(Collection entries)
++++++++
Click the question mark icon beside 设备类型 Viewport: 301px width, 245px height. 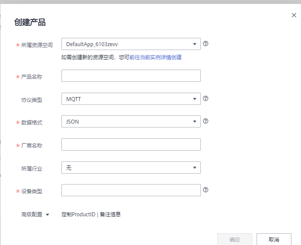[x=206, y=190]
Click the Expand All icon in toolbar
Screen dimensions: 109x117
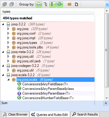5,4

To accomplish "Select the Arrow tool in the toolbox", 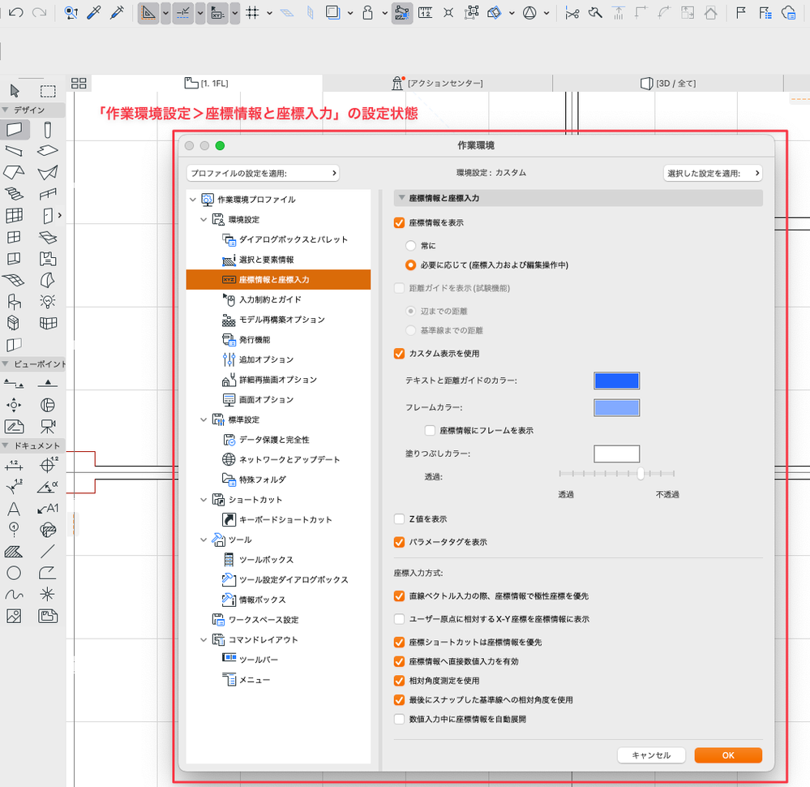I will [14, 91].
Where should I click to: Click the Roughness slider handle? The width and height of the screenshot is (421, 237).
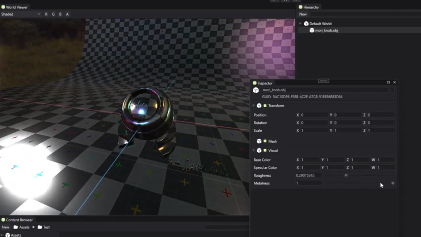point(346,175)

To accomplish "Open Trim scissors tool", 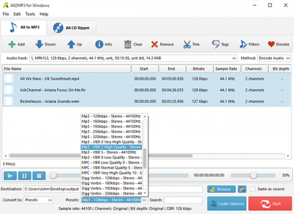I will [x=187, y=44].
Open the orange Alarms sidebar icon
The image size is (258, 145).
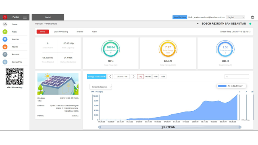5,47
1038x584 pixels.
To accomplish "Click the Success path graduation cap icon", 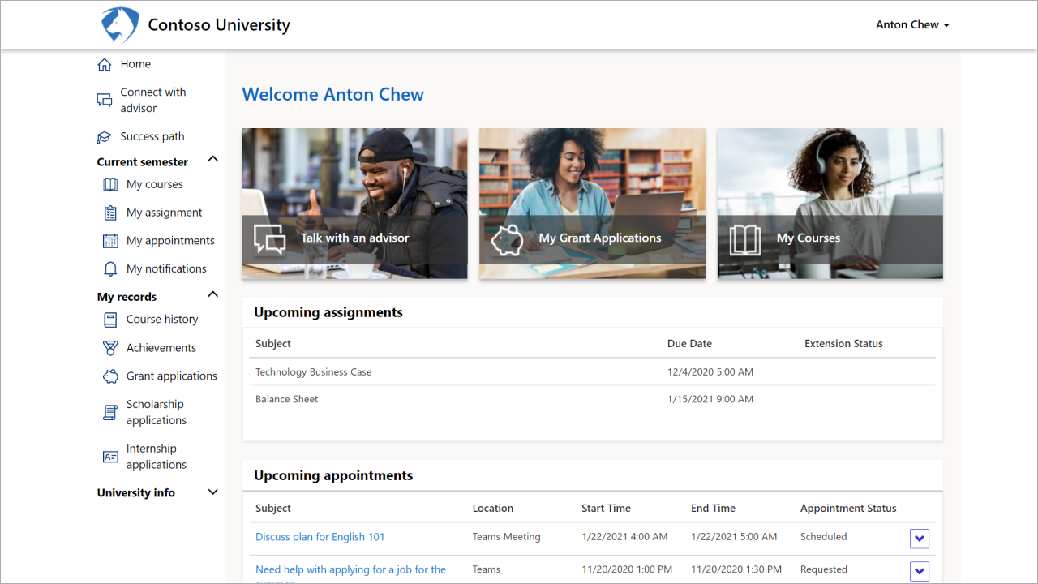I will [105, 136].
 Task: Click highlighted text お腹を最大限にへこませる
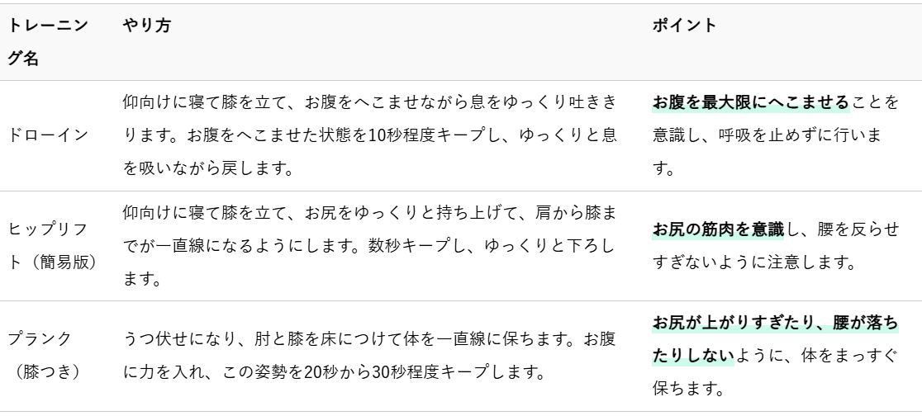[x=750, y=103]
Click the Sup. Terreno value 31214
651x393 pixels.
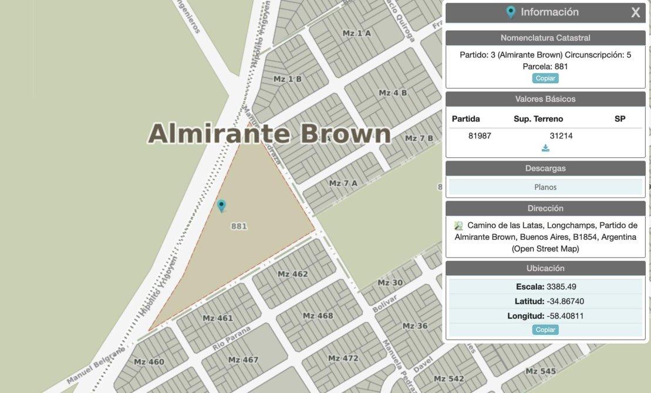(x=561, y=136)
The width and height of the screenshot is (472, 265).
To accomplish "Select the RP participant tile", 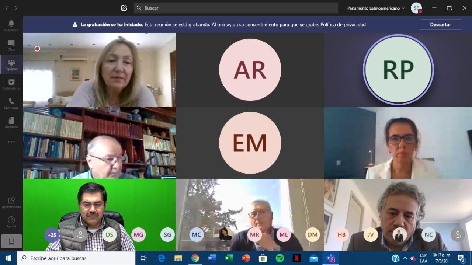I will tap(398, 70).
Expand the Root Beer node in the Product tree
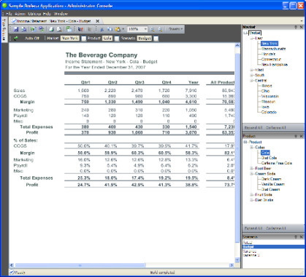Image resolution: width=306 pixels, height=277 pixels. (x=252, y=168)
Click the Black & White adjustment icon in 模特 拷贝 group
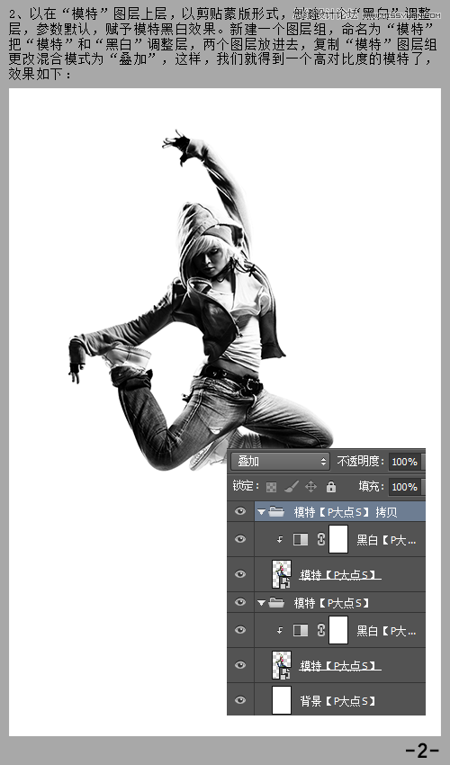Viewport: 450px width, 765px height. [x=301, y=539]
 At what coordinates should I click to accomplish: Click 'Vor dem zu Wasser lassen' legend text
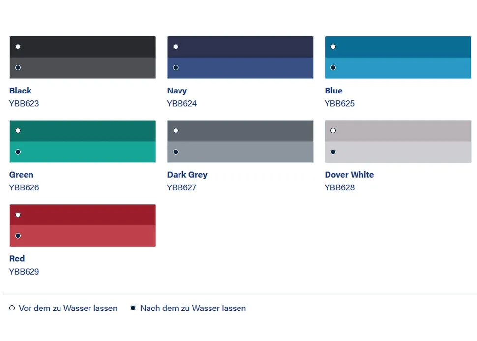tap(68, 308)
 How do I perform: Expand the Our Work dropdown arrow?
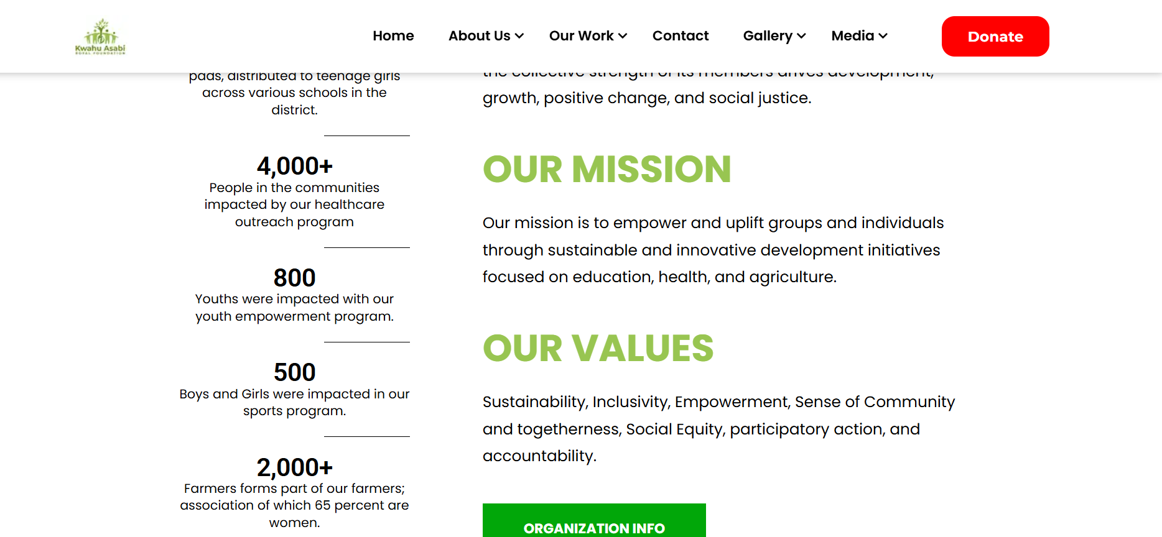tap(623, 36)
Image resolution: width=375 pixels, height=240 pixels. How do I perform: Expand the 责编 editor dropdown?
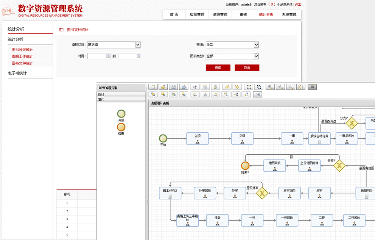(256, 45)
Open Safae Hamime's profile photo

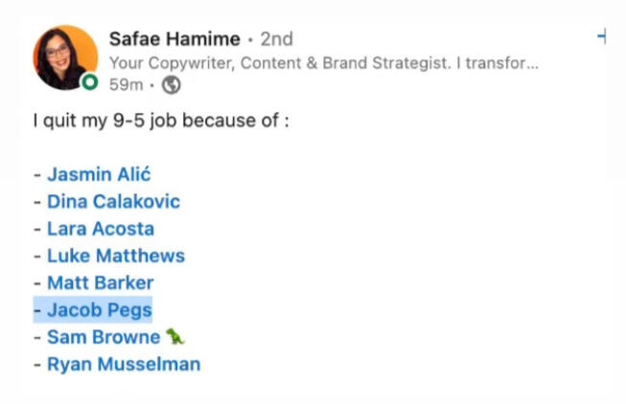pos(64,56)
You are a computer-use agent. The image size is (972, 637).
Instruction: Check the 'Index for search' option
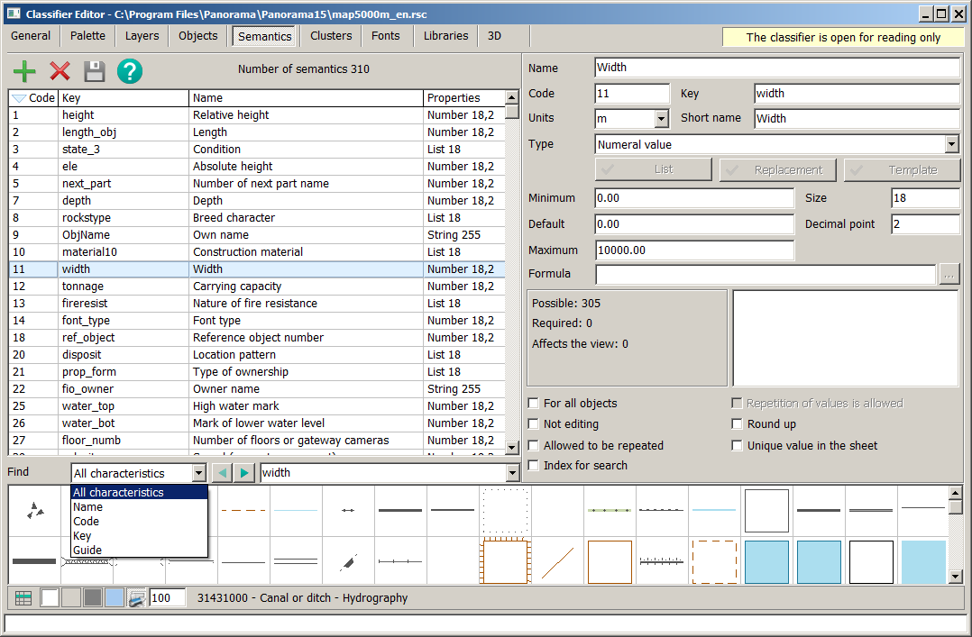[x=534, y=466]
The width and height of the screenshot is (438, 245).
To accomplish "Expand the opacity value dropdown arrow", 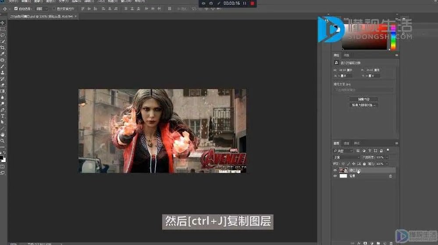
++++++++
**EXERCISE**
The response should be the lines from the one containing "Open Safae Hamime's profile photo" through the final line of the records, reproduced exactly and with every picture left out.

**SOLUTION BELOW**
Open Safae Hamime's profile photo

pos(64,56)
You are a computer-use agent. The image size is (972, 637).
Instruction: Check the 'Index for search' option
[x=534, y=466]
The width and height of the screenshot is (438, 245).
To accomplish "Expand the opacity value dropdown arrow", 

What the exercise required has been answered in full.